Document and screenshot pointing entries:
+---+

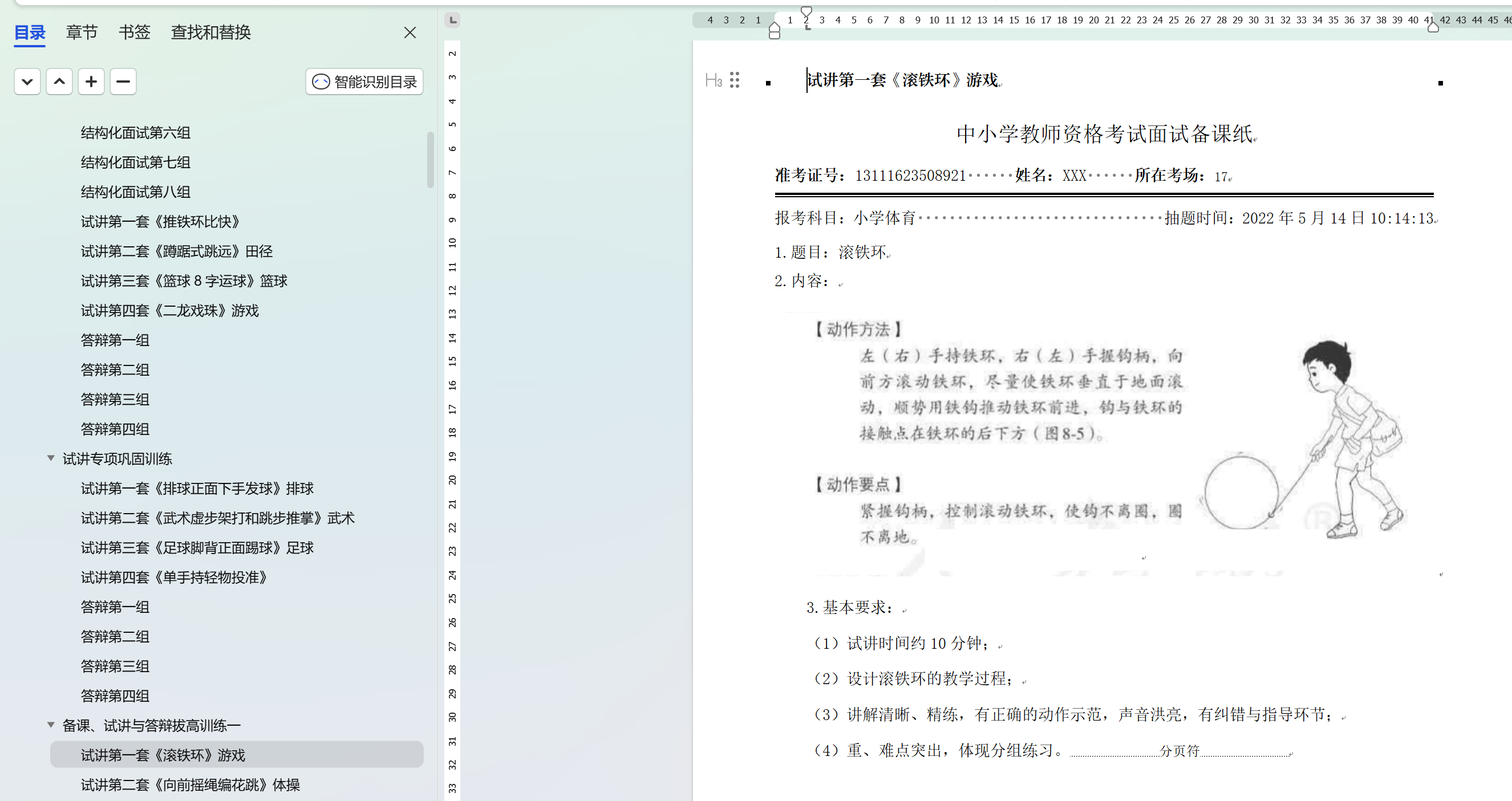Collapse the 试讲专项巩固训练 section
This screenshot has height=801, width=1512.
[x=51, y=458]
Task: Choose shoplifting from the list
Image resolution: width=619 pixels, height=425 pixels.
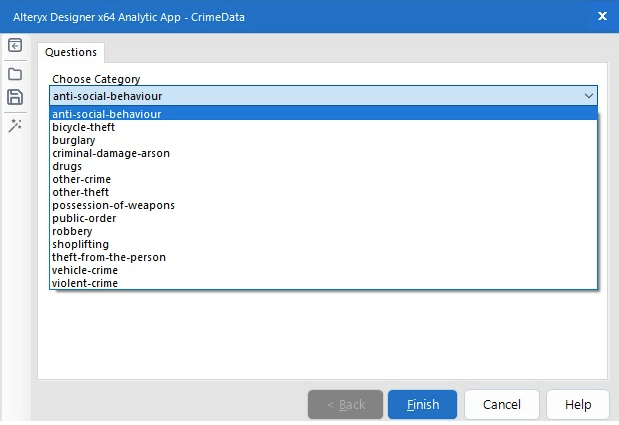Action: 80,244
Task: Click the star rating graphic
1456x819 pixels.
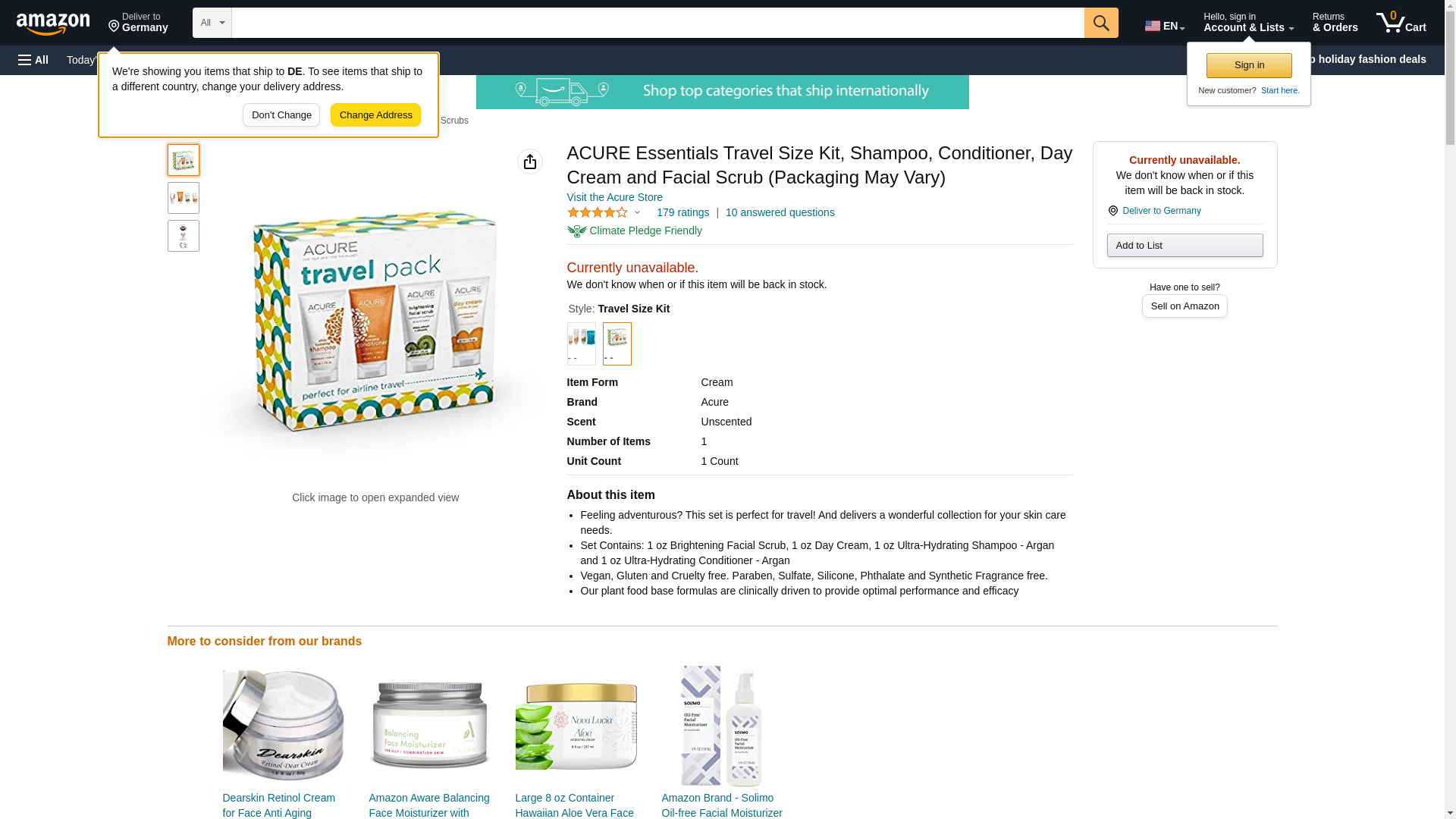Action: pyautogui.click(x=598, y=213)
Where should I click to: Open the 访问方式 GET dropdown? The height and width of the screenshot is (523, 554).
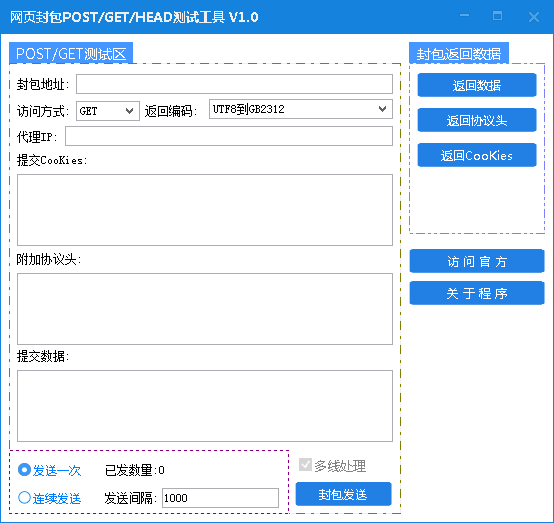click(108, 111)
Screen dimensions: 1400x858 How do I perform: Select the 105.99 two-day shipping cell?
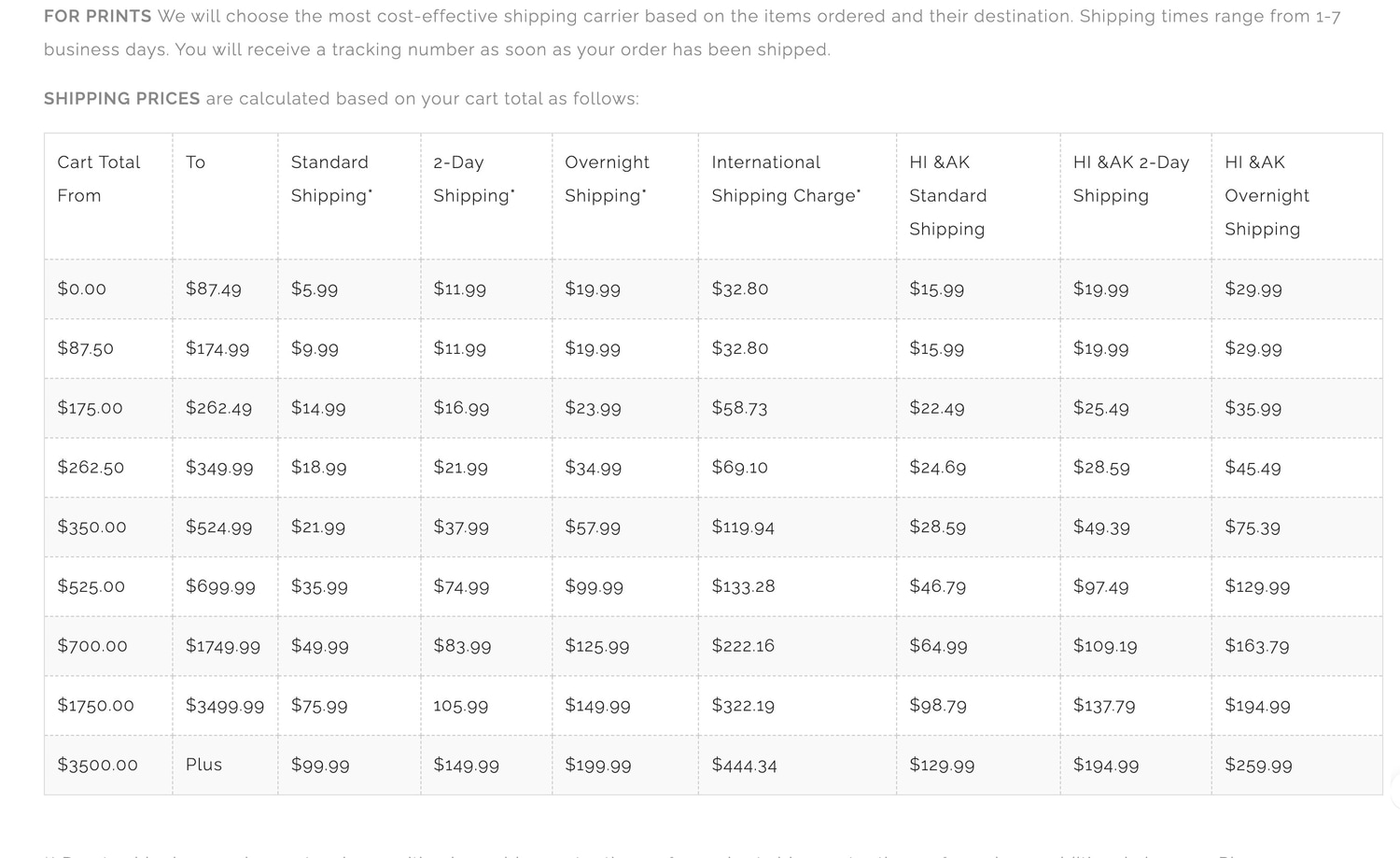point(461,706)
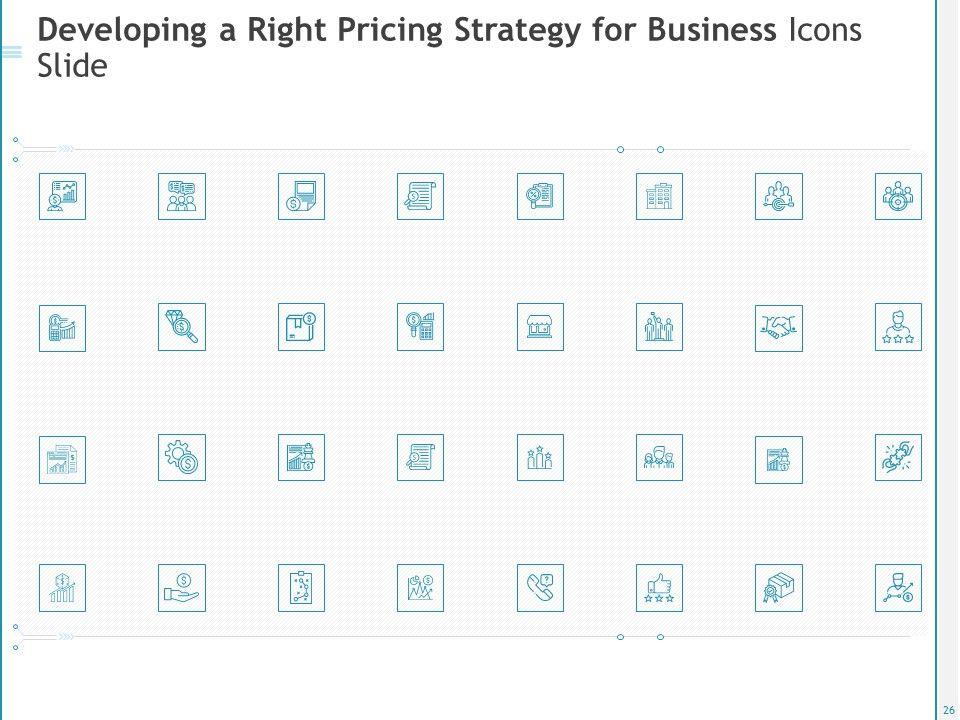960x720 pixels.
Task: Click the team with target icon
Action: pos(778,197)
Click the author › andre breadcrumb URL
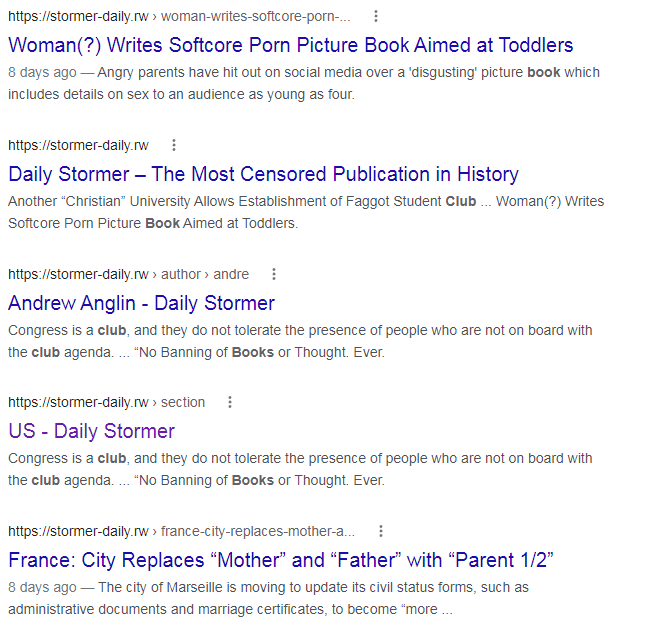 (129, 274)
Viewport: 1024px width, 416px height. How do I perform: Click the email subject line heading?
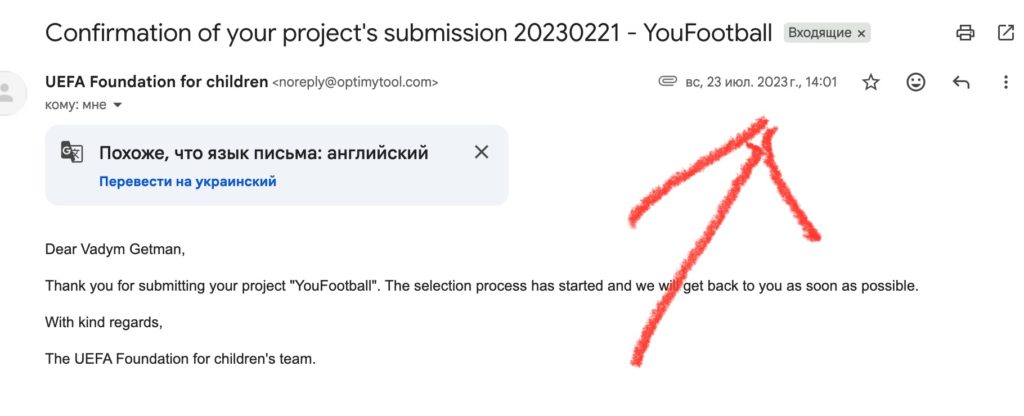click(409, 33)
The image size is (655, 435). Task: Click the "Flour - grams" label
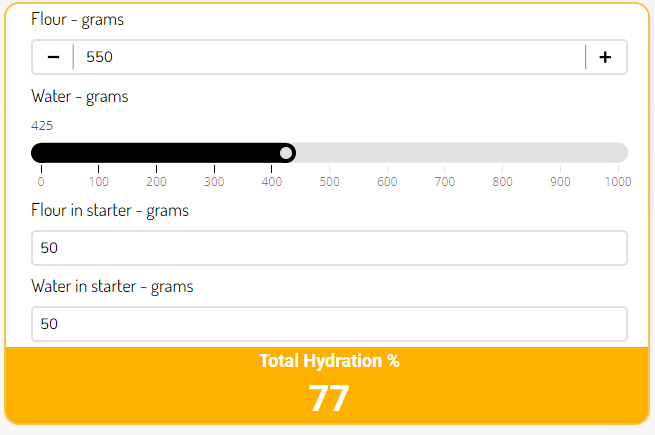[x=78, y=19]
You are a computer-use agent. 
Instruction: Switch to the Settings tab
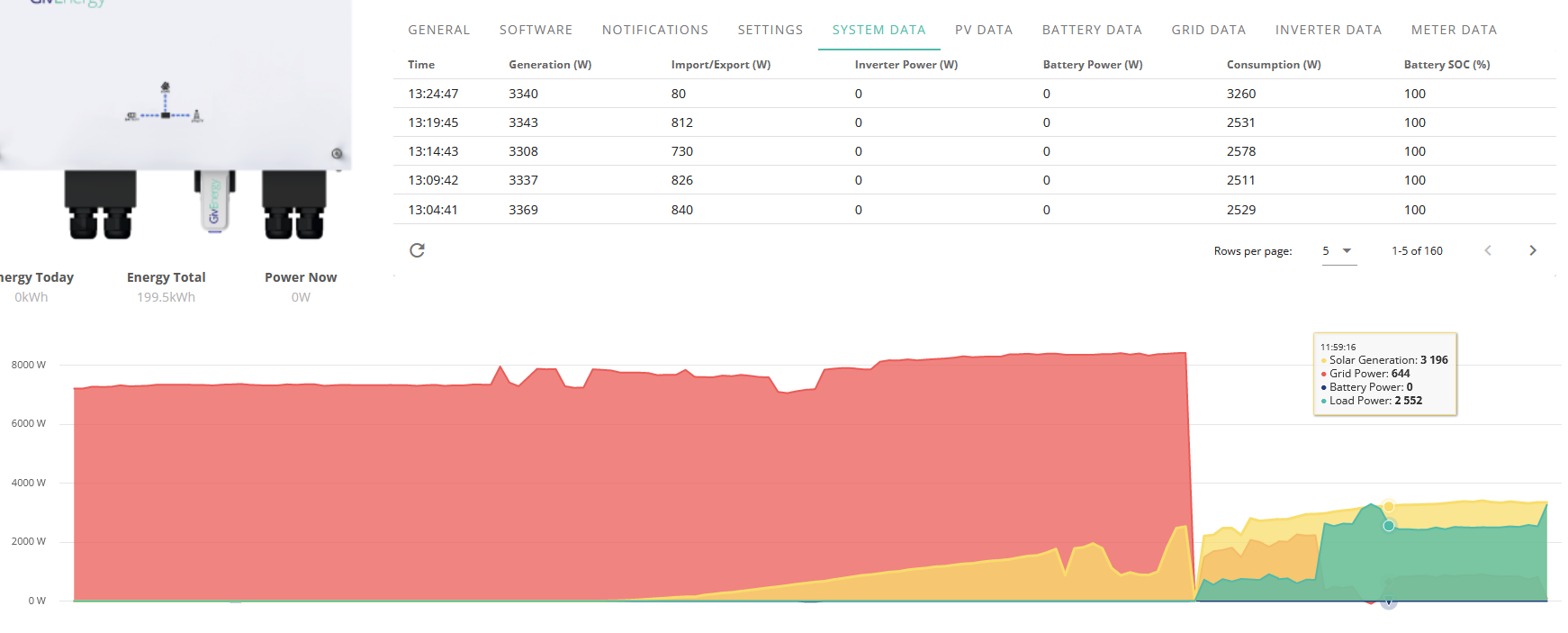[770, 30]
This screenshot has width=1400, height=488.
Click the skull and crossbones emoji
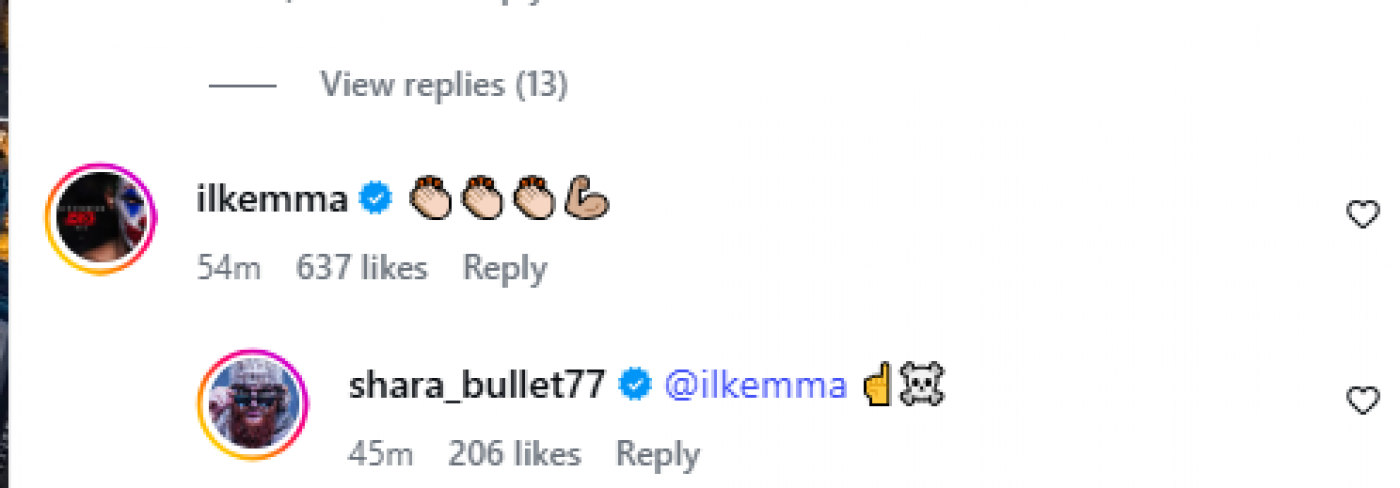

+---+

◆ What is required
Rewrite the entries above with "How do I perform" replaced by "How can I carry out" wherever it occurs, leaving everything else unchanged. Omit the pictures from your answer.

◆ Worked answer
Collapse the 试讲专项巩固训练 section
This screenshot has height=801, width=1512.
[x=51, y=458]
Task: Choose shoplifting from the list
Image resolution: width=619 pixels, height=425 pixels.
Action: 80,244
Task: Click the star rating graphic
1456x819 pixels.
Action: pyautogui.click(x=598, y=213)
Where should I click to: Open the 访问方式 GET dropdown? The height and width of the screenshot is (523, 554).
click(108, 111)
Screen dimensions: 1400x858 How can I carry out: Select the 105.99 two-day shipping cell?
point(461,706)
960x720 pixels.
Task: Click the team with target icon
Action: pos(778,197)
Click the author › andre breadcrumb URL
 (129, 274)
Viewport: 1024px width, 416px height. How can I carry out: Click the email subject line heading?
click(409, 33)
The image size is (655, 435). Task: Click the "Flour - grams" label
[x=78, y=19]
You are a computer-use agent. 
Instruction: Switch to the Settings tab
[770, 30]
This screenshot has width=1400, height=488.
Click the skull and crossbones emoji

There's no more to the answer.